While millions turned to buying cheaper milk from supermarkets, we were happy to pay more, and help perpetuate a great British tradition.
During all those years, through fair weather and foul, our milkman (who is currently a milklady) has never let us down.
But now we find the milklady is being undermined by the national outfit that runs the franchise, called Milk & More.
It all started to go sour when we were going on holiday and wanted to cancel the milk for a fortnight.
Instead of writing a note to the milklady, we made the mistake of logging on to Milk & More’s website, and cancelling it online.
What we hadn’t realised is their website is notoriously unreliable, so milk was still delivered while we were away, throwing our account into confusion, and charging us for milk we didn’t want.
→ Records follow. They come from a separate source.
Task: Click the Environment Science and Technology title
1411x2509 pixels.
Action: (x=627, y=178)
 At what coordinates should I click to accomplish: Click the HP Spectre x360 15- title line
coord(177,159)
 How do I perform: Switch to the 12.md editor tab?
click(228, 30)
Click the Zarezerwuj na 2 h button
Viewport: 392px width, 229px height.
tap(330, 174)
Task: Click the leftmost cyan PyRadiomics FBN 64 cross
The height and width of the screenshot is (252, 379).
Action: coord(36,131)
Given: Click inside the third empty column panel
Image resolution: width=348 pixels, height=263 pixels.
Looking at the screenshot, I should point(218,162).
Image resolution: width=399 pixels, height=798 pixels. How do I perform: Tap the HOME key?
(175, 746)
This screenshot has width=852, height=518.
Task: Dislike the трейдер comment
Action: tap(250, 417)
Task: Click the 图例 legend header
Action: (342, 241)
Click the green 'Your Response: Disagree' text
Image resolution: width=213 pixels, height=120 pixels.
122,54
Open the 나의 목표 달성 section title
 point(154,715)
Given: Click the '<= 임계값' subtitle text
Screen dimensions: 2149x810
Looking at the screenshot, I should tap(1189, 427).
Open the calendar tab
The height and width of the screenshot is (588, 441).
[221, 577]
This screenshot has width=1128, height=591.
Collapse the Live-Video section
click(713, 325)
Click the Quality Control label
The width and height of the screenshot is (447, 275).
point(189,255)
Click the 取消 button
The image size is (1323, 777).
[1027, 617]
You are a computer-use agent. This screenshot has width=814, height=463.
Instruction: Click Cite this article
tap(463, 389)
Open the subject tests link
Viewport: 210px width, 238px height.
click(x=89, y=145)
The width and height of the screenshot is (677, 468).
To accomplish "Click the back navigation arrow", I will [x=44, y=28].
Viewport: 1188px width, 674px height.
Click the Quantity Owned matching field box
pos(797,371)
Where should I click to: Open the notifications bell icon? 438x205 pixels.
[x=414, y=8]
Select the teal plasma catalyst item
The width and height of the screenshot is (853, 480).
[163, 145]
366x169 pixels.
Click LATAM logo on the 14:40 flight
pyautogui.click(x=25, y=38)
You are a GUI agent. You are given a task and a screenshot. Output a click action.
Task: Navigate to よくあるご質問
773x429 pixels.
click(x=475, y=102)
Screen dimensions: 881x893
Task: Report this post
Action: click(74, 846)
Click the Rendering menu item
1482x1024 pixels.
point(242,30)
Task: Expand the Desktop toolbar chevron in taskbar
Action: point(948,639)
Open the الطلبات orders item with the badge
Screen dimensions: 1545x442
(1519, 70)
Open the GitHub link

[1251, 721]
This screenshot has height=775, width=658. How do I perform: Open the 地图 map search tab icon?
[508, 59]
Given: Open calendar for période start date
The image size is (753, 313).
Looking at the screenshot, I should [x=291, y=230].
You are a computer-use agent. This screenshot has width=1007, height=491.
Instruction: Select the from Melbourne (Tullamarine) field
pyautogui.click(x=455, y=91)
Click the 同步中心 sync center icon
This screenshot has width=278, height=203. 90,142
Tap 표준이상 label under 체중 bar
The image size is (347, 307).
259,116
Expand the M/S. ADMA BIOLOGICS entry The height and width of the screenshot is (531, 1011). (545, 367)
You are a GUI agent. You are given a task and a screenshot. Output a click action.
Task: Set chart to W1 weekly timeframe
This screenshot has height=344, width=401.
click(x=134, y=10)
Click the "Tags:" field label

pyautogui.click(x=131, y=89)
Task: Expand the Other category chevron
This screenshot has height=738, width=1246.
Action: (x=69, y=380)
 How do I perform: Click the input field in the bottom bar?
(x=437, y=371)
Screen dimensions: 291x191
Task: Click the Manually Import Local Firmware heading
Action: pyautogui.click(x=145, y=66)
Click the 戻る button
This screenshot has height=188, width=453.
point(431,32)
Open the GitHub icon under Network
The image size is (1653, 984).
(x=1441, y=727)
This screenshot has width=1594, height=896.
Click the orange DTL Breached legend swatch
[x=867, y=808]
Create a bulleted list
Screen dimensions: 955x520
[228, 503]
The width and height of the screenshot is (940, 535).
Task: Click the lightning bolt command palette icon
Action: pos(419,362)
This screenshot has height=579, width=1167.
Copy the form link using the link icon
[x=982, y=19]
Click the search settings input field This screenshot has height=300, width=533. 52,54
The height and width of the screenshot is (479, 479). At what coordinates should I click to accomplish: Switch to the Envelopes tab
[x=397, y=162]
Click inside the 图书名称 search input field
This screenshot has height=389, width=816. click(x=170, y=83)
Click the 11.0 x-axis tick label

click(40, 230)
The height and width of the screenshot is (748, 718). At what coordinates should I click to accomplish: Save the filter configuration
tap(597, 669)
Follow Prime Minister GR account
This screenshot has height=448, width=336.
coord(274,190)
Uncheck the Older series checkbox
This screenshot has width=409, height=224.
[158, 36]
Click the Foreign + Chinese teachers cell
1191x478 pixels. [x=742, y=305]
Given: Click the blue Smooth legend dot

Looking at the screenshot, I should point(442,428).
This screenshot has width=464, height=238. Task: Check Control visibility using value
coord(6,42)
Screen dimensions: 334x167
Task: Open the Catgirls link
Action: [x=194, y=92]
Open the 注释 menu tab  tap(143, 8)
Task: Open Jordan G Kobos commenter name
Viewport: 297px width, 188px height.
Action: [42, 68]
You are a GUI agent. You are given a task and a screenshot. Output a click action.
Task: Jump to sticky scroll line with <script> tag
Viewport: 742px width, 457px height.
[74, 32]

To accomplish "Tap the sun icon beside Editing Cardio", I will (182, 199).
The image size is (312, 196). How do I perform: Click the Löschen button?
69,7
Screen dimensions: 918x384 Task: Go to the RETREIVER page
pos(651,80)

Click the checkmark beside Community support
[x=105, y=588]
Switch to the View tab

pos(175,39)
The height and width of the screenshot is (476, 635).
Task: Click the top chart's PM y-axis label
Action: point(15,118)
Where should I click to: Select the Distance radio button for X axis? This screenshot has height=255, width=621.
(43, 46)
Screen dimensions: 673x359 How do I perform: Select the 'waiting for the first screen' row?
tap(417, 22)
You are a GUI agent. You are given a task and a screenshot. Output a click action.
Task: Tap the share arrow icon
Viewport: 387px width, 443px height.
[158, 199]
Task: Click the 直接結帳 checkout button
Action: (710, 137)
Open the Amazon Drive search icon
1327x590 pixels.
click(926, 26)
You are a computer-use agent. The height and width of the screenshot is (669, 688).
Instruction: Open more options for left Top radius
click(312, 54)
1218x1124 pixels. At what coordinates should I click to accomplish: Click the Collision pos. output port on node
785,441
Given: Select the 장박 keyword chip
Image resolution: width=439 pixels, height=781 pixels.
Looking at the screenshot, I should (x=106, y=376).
Neither had we realised that the firm have a novel way of dealing with customers’ accounts, which is to make it nearly impossible to contact them, even when they admit their failed systems are causing severe problems.
For some reason known only to them, you cannot email Milk & More, and every time I tried to phone them, estimated waiting times were going up instead of down, once starting at ten minutes.
Then I realised that because it was an 0345 number, I was paying for the privilege of trying to sort out problems that weren’t my fault.
So I hung up.
If you have a good memory, you may be able to recall a time when the only way of doing business with some companies was to write them a letter. Well, that is effectively the only way to contact Milk & More in the digital age.
Google says countless other people have come up against similar problems and the same brick walls, while several friends told me they have lost patience with Milk & More too.
They all said what a shame this is, because they really want to have a milkman (or milklady), and demand is also growing because more of us want to buy milk in reusable glass bottles.
But because Milk & More seem to have a monopoly of doorstep deliveries in many areas, the only alternative is to get your milk from the supermarket, in plastic bottles.
Contacting Milk & More’s press office is almost as difficult as reaching their customer service department, but thanks to the intervention of Dairy UK, the ‘voice of the UK dairy industry’, I did eventually get to talk to two apologetic ladies.
One assured me, in a statement, that Milk & More are “100 per cent focused on our customers and we will continue to work on a one-to-one basis to resolve any problems.”
Unfortunately, it didn’t reveal any plans for the firm to accept email queries from customers, nor stop charging us to make phone calls.
Our biggest motive for sticking with doorstep deliveries all those years was knowing we were supporting a small local business (the milkman/lady), rather than lining the pockets of supermarket shareholders. But now it seems that a condition of supporting the little guy is trusting your bank details to a big guy who would rather not talk to you.
Dare I suggest the milk industry could do with shake-up?